L'affaire Seznec, l'une des plus troublantes affaires judiciaires du siècle

Par , le 02 avril 2001 à 18h10 , mis à jour le 02 avril 2001 à 18h29

Le dépôt par la ministre de la Justice Marylise Lebranchu d'une requête en revision du procès de Guillaume Seznec, condamné en 1924 pour un meurtre qu'il a toujours nié, est la dernière péripétie d'une affaire judiciaire vieille de plus de soixante dix ans.

affaire seznec guillaume portrait © INTERNE

Tout commence en 1922 par la publication d'une annonce dans un journal breton.

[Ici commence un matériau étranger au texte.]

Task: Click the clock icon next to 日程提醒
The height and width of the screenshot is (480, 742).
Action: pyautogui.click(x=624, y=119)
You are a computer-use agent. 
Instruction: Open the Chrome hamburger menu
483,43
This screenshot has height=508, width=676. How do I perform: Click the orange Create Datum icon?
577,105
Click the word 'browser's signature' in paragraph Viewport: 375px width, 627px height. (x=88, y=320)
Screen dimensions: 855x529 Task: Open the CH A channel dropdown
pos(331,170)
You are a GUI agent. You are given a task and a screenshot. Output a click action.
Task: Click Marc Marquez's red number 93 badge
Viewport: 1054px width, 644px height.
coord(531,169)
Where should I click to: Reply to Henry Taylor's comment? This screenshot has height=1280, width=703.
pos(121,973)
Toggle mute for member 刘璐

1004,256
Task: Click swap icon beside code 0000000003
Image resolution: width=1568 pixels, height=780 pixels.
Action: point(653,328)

Un Parisien recherche des véhicules militaires abandonnés par l'armée américaine après l'Armistice de 1918. Guillaume Seznec, négociant en bois à Morlaix, jalousé pour avoir gagné de l'argent comme blanchisseur de l'armée pendant la Grande Guerre, et son ami, Pierre Quémeneur, conseiller général du Finistère, voient là un moyen rapide de s'enrichir. C'est l'époque des grands trafics de l'après-guerre. Les deux hommes décident de convoyer cent voitures à Paris. Mais la première Cadillac au volant de laquelle ils sont partis de Rennes, le 23 mai 1923, tombe en panne à plusieurs reprises. Seznec reviendra seul. Il affirmera avoir quitté Quémeneur à Houdan (Seine-et-Oise, actuellement Yvelines), près de Paris.


Guillaume Seznec-
Quémeneur ne donnera jamais plus signe de vie, sauf dans un étrange télégramme envoyé du Havre pour rassurer la famille : "Ne rentrerai que dans quelques jours. Tout va pour le mieux. Quémeneur." Une expertise imputera ce télégramme à Seznec qui affirmera n'avoir jamais mis les pieds au Havre. Son cas s'aggrave lorsqu'un commerçant du Havre déclare lui avoir vendu une machine à écrire que la police retrouve opportunément dans le grenier de Seznec. C'est elle qui aurait servi à taper une convention par laquelle Quémeneur s'engage à vendre à Seznec à bas prix une propriété qu'il possède dans les Côtes d'Armor.

"Il n'y a que les coupables qui demandent pardon"

La malchance pour Seznec aura le visage de l'inspecteur Pierre Bonny, futur zélateur de la Gestapo, fusillé à la Libération. Cet homme implacable n'a qu'une doctrine : un enquêteur a tous les droits pourvu qu'il trouve un coupable. Bonny diligente l'enquête. Des témoignages invérifiables accablent Seznec. Les graphologues sont formels : le télégramme et la promesse de vente sont des faux rédigés par le suspect.


En route vers le bagne-
Le 4 novembre 1924, la cour d'Assises de Quimper condamne Seznec aux travaux forcés à perpétuité magré l'absence de cadavre et d'arme du crime. Au cours du procès, l'accusé clame son innocence. Mais, agressif, déplaisant, empêtré dans ses contradictions, il a le profil du coupable pour les jurés. Jamais la personnalité et les suspicions qui pèsent sur Bonny, démis de la police notamment pour falsifications de preuves dans l'affaire Stavisky et fortement soupçonné d'avoir fait introduire chez Seznec la fameuse machine à écrire, ne viendront troubler la Justice. Jamais non plus ne sera pris en considération le regret exprimé à son fils par Bonny, peu avant son exécution, d'avoir "fait envoyer au bagne un innocent".

Du bagne de Saint-Laurent-du-Maroni (Guyane), où il demeurera 23 ans, Seznec écrit : "La mort n'est rien pour qui ne peut rien espérer". Il refuse en 1933 de signer la demande de grâce qu'on lui présente car, déclare-t-il, "il n'y a que les coupables qui demandent pardon". Quand il reviendra en métropole, en juillet 1947, après avoir été gracié en 1946 pour bonne conduite, il ne sera plus qu'une ombre. Renversé à Paris par une voiture qui prend la fuite, en novembre 1953, il mourra trois mois plus tard. Magistrats, hommes politiques et journalistes s'efforceront d'obtenir la réhabilitation de l'ex-bagnard. Denis Le Her-Seznec, le petit-fils de celui qui fut le héros malheureux de l'une des plus grandes affaires judiciaires du siècle, a poursuivi le combat.